EXERCISE PASSAGE |
◇ ◇ ◇ ◇ ◇

Cytotrophoblast cells were maintained in culture for 66 h. At 18 h, cultures were washed 3 times with warm PBS to remove nonadherent cells, and the culture medium was replaced. Thereafter, medium was replaced daily with or without the following four K+ channel inhibitors: BaCl2 (0.1 and 1 mM), chosen as it blocks many K+ channels and has effects on placental syncytiotrophoblast, depolarizing the microvillous membrane (18) and inhibiting KIR2.1 currents in multinucleated cytotrophoblast cells (7); 4-aminopyridine (4-AP: 0.01–5 mM), which blocks KV channels (21); tetraethylammonium (TEA; 0.1–10 mM), an inhibitor of KV and KCa channels; anandamide (1, 10, and 100 μM), which blocks the K2P channel TASK-1, and reduced basal 86Rb+ efflux from cytotrophoblast cells (3). Cells were also treated with the KATP channel openers pinacidil and cromakalim (0.1–10 μM) and nifedipine (0.1–100 μM), an inhibitor of L-type voltage-gated Ca2+ channels. Diluents for anandamide and nifedipine (ethanol and DMSO, respectively) were added to their corresponding controls (final concentration: ethanol, 0.1%, and DMSO, 0.1 and 1%).
Placental Explant Culture
Six 1-cm3 sections of normal-term villous placental tissue were taken from different areas of each placenta midway between the chorionic and basal plate and placed in sterile PBS. Villous tissue was further dissected into explants of ∼3 mm3. Explants were placed in 74-μm polyester mesh Netwells, in 15-mm insert 12-well plates; 3 explants and 1.5-ml culture medium (10% CMRL-1066, 100 μg/ml streptomycin sulfate, 100 IU/ml penicillin-G, 0.1 μg/ml hydrocortisone, 1 μg/ml insulin, 0.1 μg/ml retinol acetate, 5% FCS; pH 7.2) were placed into each well, with the tissue supported on the mesh at the liquid-gas interface.

◇ ◇ ◇ ◇ ◇

Saved entries
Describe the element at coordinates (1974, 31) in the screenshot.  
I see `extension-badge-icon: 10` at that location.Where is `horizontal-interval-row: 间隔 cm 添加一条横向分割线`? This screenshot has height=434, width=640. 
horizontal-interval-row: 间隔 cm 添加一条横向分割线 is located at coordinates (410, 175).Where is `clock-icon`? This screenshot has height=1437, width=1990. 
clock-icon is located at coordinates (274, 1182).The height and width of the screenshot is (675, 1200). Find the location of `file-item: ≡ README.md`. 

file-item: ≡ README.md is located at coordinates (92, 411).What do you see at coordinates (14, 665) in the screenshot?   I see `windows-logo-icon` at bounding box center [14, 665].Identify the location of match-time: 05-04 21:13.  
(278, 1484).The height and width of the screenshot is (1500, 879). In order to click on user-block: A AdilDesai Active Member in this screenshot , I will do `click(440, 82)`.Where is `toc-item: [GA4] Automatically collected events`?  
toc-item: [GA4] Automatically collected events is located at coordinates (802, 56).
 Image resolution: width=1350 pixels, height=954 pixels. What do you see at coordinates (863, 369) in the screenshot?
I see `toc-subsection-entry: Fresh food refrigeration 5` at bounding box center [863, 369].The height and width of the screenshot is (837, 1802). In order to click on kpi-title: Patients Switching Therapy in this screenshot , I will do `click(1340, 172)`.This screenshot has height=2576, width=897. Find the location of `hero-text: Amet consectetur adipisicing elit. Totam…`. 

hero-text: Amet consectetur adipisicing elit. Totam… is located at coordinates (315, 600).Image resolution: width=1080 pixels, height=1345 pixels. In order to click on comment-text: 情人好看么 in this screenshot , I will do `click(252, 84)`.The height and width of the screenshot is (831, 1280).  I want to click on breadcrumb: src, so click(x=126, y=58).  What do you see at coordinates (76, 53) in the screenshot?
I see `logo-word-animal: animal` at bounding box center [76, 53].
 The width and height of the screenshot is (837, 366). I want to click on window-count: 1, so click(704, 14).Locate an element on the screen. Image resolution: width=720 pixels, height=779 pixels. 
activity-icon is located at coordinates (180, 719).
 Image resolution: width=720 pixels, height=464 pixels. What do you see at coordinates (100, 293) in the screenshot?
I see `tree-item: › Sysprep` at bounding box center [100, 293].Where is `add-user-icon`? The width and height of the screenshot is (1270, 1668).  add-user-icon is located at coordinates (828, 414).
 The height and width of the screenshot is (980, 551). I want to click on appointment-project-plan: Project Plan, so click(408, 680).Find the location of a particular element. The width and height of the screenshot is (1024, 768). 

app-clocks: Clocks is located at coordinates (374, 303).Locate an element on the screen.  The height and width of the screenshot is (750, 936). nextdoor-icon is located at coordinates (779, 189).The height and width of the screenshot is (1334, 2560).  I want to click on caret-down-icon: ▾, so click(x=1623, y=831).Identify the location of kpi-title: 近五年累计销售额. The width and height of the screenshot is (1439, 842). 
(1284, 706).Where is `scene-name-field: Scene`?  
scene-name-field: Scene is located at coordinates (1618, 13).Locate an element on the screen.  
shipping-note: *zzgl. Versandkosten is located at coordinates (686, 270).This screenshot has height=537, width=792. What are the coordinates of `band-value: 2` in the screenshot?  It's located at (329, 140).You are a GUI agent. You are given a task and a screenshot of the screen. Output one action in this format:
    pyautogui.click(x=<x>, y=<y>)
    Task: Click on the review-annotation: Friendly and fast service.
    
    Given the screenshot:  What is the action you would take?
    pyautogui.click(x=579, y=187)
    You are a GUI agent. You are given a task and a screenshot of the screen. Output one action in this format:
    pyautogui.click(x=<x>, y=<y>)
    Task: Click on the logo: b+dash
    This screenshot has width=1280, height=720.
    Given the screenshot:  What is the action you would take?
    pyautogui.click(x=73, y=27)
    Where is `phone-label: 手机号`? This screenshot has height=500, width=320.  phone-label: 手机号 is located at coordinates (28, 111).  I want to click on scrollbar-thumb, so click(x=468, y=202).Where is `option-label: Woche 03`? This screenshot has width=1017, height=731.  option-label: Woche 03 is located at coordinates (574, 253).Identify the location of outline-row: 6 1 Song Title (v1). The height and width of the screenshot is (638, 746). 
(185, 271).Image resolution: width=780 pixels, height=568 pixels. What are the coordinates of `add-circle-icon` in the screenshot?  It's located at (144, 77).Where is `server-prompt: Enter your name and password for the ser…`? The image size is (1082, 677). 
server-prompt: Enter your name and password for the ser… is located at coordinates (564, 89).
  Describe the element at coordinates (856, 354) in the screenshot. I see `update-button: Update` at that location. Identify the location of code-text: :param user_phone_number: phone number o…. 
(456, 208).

◇ ◇ ◇ ◇ ◇

AIM OF THE EXERCISE | Copy the part of the culture methods text starting at "Placental Explant Culture" and ending at "the liquid-gas interface.".

THE COMPLETED TASK |
Placental Explant Culture
Six 1-cm3 sections of normal-term villous placental tissue were taken from different areas of each placenta midway between the chorionic and basal plate and placed in sterile PBS. Villous tissue was further dissected into explants of ∼3 mm3. Explants were placed in 74-μm polyester mesh Netwells, in 15-mm insert 12-well plates; 3 explants and 1.5-ml culture medium (10% CMRL-1066, 100 μg/ml streptomycin sulfate, 100 IU/ml penicillin-G, 0.1 μg/ml hydrocortisone, 1 μg/ml insulin, 0.1 μg/ml retinol acetate, 5% FCS; pH 7.2) were placed into each well, with the tissue supported on the mesh at the liquid-gas interface.